What does it do to you to have been documented by someone else, to have your existence noticed which you thought had besmirched the earth? Does a novel based on what you thought was your worthless life end up inspiring you? Does that fiction also chart a path for you, in addition to reflecting your path?
In Hrishikesh Mukherjee’s directed film Anupama (1966), Uma (played by Sharmila Tagore), a quiet, shrinking violet kind of person, finds herself the subject of a novel called Anupama. Such relations between Uma and Anupama’s life disrupt the chronology of fiction and life. What’s more, they occur in a film making the ‘real’ in fictional even more complicated.
This strange dialectic, where both life and fiction lend material to each other and get locked in mutual definition and modification, is the central theme of the film, in my opinion.
Chances are that the film has been remembered for the cruel treatment meted out by a father to his daughter. Mr Sharma, Uma’s father, lost his wife at childbirth and couldn’t bring himself to look at his daughter because she reminded him of his deceased wife. An eerie part of this antagonistic relation is that he does go to her room when he is drunk, even if it’s only to remember in his inebriated state that the daughter is not responsible for his woes.
But I have no intentions of dwelling on this less interesting aspect today, for it is the role of writing that has got subsumed by this story that interests me more.
Ashok (played by Dharmendra) is a poor man, but observant of Uma. He understands what she has not told him. This becomes evident to us when he sings the following song in Hemant Kumar’s haunting voice: Ya dil ki suno duniya walo, ya mujh ko abhi chup rehne do, main gham to khushi kaise keh dun…
Through this song, Ashok becomes Uma’s unspoken voice and a witness to her fate. The song is odd, its sung at a birthday party. Trust Hindi cinema to sometimes produce the most morose songs in a party, and at times, a dance when you expect understated grief!

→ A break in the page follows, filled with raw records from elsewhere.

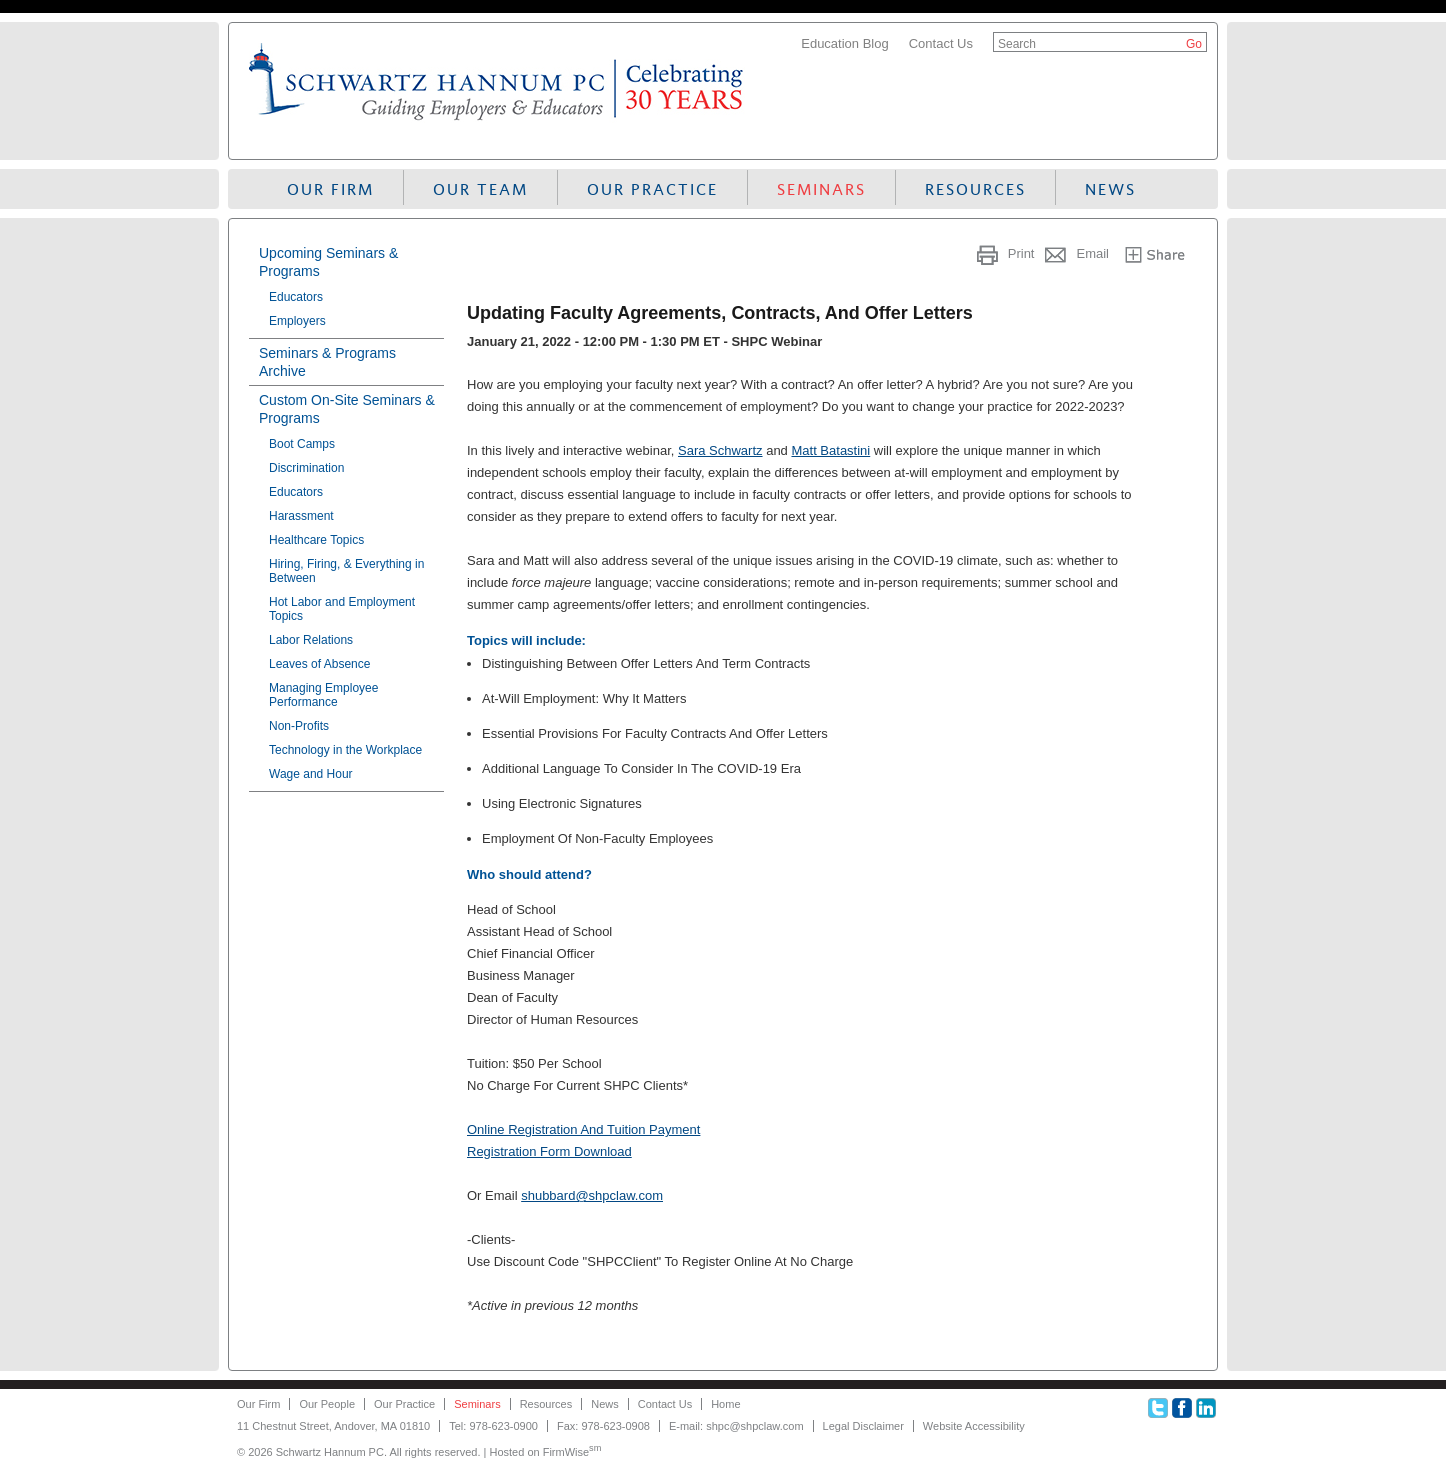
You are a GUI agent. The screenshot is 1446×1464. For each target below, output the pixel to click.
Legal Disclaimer (863, 1426)
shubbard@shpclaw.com (592, 1195)
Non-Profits (299, 726)
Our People (327, 1404)
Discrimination (306, 468)
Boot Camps (302, 444)
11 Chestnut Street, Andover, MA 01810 (333, 1426)
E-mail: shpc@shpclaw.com (736, 1426)
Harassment (301, 516)
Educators (296, 297)
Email (1092, 253)
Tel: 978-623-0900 (493, 1426)
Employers (297, 321)
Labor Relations (311, 640)
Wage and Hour (311, 774)
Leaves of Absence (319, 664)
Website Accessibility (974, 1426)
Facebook (1182, 1408)
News (1110, 189)
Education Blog (844, 43)
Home (725, 1404)
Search (1017, 44)
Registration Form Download (549, 1151)
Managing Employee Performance (323, 695)
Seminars (821, 189)
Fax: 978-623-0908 (603, 1426)
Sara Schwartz (720, 450)
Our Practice (652, 189)
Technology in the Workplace (345, 750)
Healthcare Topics (316, 540)
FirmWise (572, 1452)
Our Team (480, 189)
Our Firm (330, 189)
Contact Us (941, 43)
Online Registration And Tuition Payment (583, 1129)
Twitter (1158, 1408)
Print (1021, 253)
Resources (975, 189)
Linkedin (1206, 1408)
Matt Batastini (830, 450)
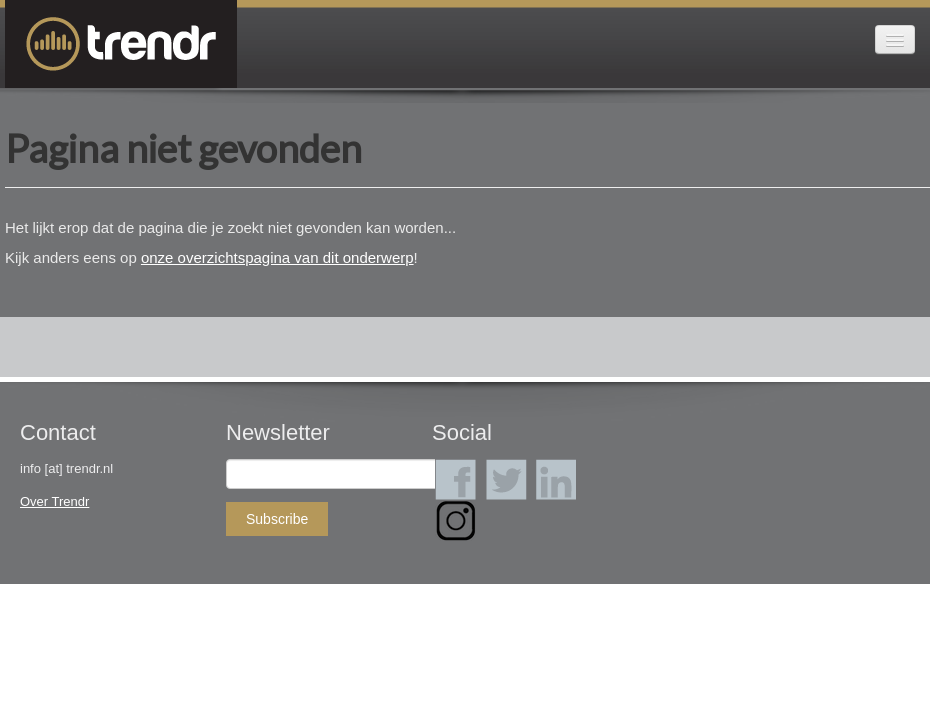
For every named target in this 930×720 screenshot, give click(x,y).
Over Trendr (54, 501)
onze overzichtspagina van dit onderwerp (277, 257)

Poetry and songs tell of a speaker’s subjectivity. However, this poetry speaks of a subjectivity that we have not seen being shared between Uma and Ashok. It communicates not Ashok’s subjectivity, but his knowledge of Uma’s subjectivity. So how does Ashok know this?
Yeh phool chaman mein kaise khila, maali kin azar mein pyaar naheen…
The awareness of untold things come to Ashok for being both a writer and lover, and this intimacy in the film is extremely gestural. Uma and Ashok never even hold hands, which is unusual compared to the fact that the previous generation (Uma’s parents) lived a throbbing life of desire in a marital relationship. Think of the oddity of a younger man singing the Hemant Kumar song Ya dil ki suno in an understated manner; while the song Dheere dheere machal ae dil e bekaraar characterises the relationship of Uma’s parents.
Meanwhile, the novel Anupama tells the story of a girl who didn’t talk, nor felt any desires, until a stranger walked into her life. When Uma is being forced to marry someone else and is held captive at home, she reads the novel and discovers Anupama’s (rather her own) next steps and walks out to claim her freedom to love. The writing has managed to witness, inspire, document and forge an intimacy that touching and speaking have not.
The film takes the turn of a classic romcom at the end where Uma rushes to the railway station to join Ashok. The lover/writer has understood her story, and all is well with the world.
While the novel’s protagonist has a hypothetical presence, the fact that a male writer has acknowledged the existence of such a woman in an independent and conservative society is enough to make the girl look for the author.
Acts of writing within the filmic narrative have seldom received our attention, but they circle back to other acts of writing the film, creating an inseparable chain of stories overheard, told and incidentally, shown.